Having spent the first 10 minutes crushed beneath someone’s armpit in a packed and sweaty Scala, it’s painfully obvious Thurston Moore still has a massive following in London.
They were still cramming them in well into the start of his set on a sultry June Thursday night and the former Sonic Youth man seemed pleased to be back in his adopted home.
By the time we’d traversed The Scala’s labyrinthine passageways to find a spot where we could actually see as well as hear what was going on, the band were already well into their stride.
Something of a Dorian Gray figure, Moore remains largely untouched by the passage of time.
Perched at the edge of the stage, he dominates proceedings, head down in concentration, or thrown back in classic rock pose, completely absorbed by the music.

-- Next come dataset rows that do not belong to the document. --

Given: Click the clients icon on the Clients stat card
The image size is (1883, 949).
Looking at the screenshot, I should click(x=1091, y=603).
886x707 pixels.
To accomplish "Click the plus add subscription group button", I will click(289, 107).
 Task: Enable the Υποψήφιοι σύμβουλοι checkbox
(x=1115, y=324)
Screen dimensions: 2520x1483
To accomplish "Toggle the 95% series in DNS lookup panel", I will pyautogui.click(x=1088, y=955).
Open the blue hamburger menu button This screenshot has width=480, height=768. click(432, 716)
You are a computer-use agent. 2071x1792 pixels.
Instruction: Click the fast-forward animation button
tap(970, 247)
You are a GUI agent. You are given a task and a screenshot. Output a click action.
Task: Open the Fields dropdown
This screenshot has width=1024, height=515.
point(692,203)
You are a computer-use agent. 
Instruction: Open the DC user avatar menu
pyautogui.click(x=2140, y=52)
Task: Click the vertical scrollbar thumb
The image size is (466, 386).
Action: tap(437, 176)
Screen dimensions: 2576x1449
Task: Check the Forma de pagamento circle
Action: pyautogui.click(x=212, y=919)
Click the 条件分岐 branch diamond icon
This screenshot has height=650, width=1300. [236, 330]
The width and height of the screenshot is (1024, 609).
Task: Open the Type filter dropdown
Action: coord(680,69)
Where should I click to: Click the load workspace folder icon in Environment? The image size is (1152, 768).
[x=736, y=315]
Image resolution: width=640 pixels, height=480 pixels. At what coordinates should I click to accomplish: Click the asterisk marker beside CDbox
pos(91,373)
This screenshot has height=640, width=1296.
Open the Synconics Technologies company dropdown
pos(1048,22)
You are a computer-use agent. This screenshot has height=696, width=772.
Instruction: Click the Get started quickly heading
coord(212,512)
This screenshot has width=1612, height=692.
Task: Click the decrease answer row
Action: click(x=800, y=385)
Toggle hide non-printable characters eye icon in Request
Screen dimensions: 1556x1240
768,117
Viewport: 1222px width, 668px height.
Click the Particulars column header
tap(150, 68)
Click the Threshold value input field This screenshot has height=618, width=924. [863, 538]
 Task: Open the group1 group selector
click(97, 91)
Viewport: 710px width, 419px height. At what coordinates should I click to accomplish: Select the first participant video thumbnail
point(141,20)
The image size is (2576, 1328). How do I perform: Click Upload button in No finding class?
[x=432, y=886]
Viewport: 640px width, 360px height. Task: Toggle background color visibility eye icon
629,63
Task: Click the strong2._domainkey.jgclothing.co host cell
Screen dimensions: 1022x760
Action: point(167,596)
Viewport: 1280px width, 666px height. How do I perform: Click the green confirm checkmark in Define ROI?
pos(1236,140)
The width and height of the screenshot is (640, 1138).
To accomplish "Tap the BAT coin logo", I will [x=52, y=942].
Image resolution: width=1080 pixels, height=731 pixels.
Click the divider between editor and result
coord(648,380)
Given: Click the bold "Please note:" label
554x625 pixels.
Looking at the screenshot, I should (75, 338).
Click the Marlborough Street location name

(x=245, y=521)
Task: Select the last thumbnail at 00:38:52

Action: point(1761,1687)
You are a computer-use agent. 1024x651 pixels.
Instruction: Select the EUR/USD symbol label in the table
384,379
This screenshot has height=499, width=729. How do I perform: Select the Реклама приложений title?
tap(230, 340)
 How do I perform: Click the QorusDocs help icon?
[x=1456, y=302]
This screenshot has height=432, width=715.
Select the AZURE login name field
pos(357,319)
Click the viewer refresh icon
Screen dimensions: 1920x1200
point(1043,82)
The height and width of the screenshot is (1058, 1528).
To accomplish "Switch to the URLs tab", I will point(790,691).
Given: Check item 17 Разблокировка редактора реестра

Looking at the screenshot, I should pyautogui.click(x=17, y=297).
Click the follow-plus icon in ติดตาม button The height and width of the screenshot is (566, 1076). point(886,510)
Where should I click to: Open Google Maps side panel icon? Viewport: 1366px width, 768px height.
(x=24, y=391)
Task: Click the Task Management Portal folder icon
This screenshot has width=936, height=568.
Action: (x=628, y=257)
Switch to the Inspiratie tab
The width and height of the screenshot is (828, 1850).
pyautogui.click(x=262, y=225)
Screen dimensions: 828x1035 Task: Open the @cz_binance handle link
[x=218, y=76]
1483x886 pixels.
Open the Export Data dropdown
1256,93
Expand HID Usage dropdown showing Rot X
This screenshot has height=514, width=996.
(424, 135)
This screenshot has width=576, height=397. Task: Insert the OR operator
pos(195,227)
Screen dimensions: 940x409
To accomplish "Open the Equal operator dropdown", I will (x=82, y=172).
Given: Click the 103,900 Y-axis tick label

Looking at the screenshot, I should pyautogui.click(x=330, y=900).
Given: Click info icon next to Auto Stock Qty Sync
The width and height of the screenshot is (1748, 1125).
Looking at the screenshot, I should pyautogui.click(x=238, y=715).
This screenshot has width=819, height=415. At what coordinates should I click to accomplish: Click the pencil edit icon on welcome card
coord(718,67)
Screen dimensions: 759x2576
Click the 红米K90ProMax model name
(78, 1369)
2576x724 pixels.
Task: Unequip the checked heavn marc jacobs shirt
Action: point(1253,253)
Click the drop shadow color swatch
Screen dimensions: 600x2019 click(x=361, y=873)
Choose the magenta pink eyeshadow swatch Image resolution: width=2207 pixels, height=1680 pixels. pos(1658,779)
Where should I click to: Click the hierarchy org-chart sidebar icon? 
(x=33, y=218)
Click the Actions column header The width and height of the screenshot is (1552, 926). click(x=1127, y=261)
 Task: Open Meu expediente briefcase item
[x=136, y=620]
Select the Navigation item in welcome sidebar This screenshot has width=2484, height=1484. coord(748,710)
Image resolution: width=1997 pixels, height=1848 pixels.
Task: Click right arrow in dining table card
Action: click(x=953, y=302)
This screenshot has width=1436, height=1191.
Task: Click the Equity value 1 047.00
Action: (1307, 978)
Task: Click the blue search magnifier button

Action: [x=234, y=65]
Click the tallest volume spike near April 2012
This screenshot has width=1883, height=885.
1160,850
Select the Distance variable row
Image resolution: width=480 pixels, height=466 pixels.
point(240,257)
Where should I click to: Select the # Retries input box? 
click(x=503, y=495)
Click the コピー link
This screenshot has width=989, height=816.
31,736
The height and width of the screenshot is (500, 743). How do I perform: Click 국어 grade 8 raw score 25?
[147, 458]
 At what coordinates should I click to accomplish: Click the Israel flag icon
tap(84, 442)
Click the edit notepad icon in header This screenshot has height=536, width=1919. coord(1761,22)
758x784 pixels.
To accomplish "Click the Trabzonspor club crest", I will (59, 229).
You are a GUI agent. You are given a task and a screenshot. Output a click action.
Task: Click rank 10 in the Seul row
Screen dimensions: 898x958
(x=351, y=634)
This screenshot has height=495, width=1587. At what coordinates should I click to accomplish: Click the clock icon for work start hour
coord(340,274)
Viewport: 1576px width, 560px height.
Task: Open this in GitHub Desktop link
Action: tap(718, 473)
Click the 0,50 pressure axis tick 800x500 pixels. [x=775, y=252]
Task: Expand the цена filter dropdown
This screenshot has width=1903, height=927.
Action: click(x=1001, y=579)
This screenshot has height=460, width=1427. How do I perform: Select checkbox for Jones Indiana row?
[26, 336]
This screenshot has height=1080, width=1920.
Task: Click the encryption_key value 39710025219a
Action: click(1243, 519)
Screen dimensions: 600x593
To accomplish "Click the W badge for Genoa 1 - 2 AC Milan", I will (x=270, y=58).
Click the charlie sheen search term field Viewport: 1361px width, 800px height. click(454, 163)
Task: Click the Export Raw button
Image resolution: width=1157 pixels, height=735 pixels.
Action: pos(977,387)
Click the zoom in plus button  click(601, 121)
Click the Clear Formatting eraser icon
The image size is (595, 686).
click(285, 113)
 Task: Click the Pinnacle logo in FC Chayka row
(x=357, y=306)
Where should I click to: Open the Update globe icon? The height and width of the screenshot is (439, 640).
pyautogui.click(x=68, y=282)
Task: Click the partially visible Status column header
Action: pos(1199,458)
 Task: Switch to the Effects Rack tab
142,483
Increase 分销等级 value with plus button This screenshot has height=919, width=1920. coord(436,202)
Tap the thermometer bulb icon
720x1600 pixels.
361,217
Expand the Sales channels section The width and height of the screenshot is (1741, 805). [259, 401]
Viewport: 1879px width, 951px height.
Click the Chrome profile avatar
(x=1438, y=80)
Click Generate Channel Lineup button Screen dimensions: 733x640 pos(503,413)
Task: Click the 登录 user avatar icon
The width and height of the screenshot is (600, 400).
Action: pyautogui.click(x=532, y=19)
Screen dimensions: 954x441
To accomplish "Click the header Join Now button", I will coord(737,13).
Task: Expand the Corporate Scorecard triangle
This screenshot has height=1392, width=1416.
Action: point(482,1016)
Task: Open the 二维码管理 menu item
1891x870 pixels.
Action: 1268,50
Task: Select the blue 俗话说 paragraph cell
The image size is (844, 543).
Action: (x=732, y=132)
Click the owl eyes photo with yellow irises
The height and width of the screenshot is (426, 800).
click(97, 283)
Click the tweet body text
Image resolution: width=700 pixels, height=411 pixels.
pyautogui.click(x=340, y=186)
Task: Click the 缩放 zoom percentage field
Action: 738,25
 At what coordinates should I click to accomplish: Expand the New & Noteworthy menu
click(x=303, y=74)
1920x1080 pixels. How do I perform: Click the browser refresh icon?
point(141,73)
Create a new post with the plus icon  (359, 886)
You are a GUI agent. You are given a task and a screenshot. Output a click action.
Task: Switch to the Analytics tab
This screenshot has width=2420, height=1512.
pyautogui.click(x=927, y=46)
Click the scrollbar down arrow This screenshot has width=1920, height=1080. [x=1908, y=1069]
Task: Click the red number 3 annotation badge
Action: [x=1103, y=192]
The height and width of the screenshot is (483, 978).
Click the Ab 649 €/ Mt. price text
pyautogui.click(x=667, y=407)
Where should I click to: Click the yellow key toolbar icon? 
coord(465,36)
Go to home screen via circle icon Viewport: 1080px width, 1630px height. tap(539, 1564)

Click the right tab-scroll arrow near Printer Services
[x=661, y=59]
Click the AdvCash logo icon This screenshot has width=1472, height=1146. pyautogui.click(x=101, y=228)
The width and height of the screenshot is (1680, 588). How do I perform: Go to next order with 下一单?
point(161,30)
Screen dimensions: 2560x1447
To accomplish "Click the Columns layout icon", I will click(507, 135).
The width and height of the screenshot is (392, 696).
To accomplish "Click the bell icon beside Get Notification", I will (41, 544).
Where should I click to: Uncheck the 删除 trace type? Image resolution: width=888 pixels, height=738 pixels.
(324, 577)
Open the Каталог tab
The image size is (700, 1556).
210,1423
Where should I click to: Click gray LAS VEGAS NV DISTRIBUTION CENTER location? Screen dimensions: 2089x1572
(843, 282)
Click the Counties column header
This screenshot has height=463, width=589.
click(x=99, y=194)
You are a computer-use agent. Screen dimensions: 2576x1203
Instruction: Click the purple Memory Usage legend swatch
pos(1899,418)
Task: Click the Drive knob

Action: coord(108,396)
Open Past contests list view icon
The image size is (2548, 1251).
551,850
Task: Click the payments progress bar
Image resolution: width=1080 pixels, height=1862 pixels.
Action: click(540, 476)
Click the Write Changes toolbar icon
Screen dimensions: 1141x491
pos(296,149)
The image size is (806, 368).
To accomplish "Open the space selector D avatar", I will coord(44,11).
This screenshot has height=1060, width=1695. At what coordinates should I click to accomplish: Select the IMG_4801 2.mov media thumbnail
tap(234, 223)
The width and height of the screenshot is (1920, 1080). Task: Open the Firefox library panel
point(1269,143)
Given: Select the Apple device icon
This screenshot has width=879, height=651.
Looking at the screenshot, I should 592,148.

Laid back and comfortable in the surroundings, he drawls “I don’t know how to respond to that” to a cry of “I love you Thurston!” from a female admirer in the crowd.
Eschewing the tighter song structures of his former band, Moore’s new sound is more experimental and free form, open to interpretation and improvisation.
The new songs are long, more like classical movements, Moore giving flight to his imagination like some kind of No Wave Coltrane.
He has a willing foil in fellow guitarist James Sedwards, formerly of Nought.
The pair instinctively spark off each other, Sedwards’ serpentine soloing, serving as counterpoint to Moore’s more percussive style.
Sonic Youth sticksman Steve Shelley is back behind the kit for the night’s show, anchoring the group with his powerful, but unshowy, motorik sound.
While bassist Debbie Googe (My Bloody Valentine) remains rooted centre stage, half -turning to lock herself into Shelley’s rhythms, she adds a thundering growl to the howling feedback from the twin guitars.
Much of the new album Rock N Roll Consciousness gets an airing, with Turn On and Smoke Of Dreams – introduced by Moore as a song about “the fascist agenda in America” – among the highlights.
The sound quality, particularly on Moore’s vocals, leaves a little to be desired, and some of the end of song noodling, or “orchestrated dissonance” as my more eloquent friend put it, borders on the self-indulgent.
But when Moore and his cohorts really hit the heights, as on the mesmerising Exalted, dedicated “to the most beautiful rock’n’roll spirit Anita Pallenberg“, there are few around to touch them.
The merest vestige of a nod to his old band comes with the final song, a rendition of Ono Soul from his 1995 solo album Psychic Hearts.
But anyone hoping to hear a Sonic Youth track or two was always destined for disappointment.
The message from this show couldn’t be more clear – Sonic Youth is dead, long live The Thurston Moore Group.